WHAT TO DO: In two sentences, sum up the column below about the Kobrowskis' ghost investigations.
**** EXTRACT PROVIDED
Getting into the Spirit(s) of Halloween
I couldn’t let Halloween pass without an appropriately spooky column!
Westfield’s Michael and Nicole Kobrowski are probably best known for their books on the paranormal and for their Historic Indiana Ghost Walks & Tours, but did you know they also conduct ghost investigations?
I’m not talking about “giggle-giggle-let’s-scare-ourselves-silly” ghost hunting. These are serious inquiries into the paranormal.
I know because I’ve participated in some of them. If you could see all the equipment the Kobrowskis take to the various locations, you’d know they were serious investigators.
I’ve watched them lug around things like EMF (electric and magnetic field) meters, deer cams, digital cameras, heat sensitive cameras, digital recorders (to record EVPs — electronic voice phenomena) and laser grids. (Laser grids project a pattern of colored dots that can be interrupted by shadowy figures.)
They’ve also used smaller, non-“techy” tools to communicate with spirits, such as dowsing rods, flashlights (they can be rigged so that ghosts can respond to questions by turning them on and off,) and various “trigger items” (familiar objects to which a ghost might be drawn, like a toy for a child spirit.)
It never hurts to have a psychic along, either.
The Kobrowski’s investigations have taken them out of state to such well known paranormal hotspots as the Lizzie Borden House in Fall River, Massachusetts (it’s now a bed & breakfast and museum,) the Waverly Hills Sanatorium in Louisville, Kentucky, and the Villisca Axe Murder House in Villisca, Iowa. (Eight people were murdered there in 1912.)
They’ve also explored many haunted properties right here in central Indiana. Some of these were private investigations, undertaken with a loose-knit group of like-minded friends, while other investigations were open to the public.
********
**** DATA EXCERPT
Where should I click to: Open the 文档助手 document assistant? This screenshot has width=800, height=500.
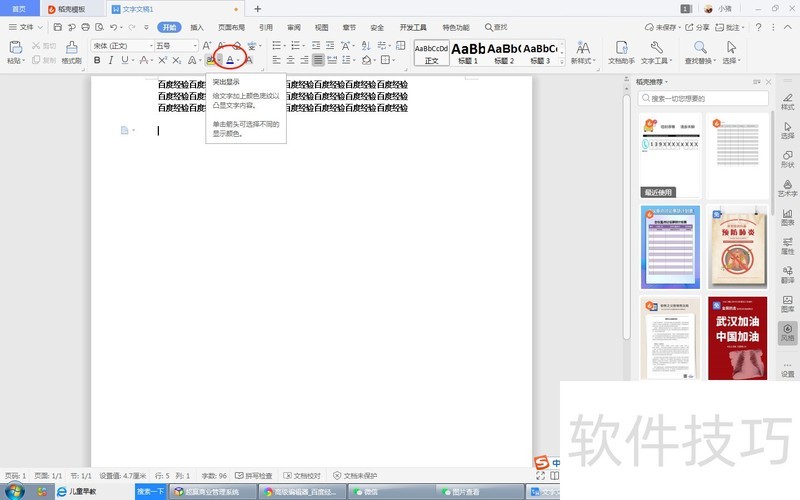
********
ANSWER TO THE EXERCISE: Michael and Nicole Kobrowski of Westfield, best known for their books on the paranormal and their Historic Indiana Ghost Walks & Tours, also conduct serious ghost investigations. They use equipment such as EMF meters, heat sensitive cameras, digital recorders and laser grids, along with simpler tools like dowsing rods and flashlights, at out-of-state hotspots such as the Lizzie Borden House, Waverly Hills Sanatorium and the Villisca Axe Murder House, and at many haunted properties in central Indiana.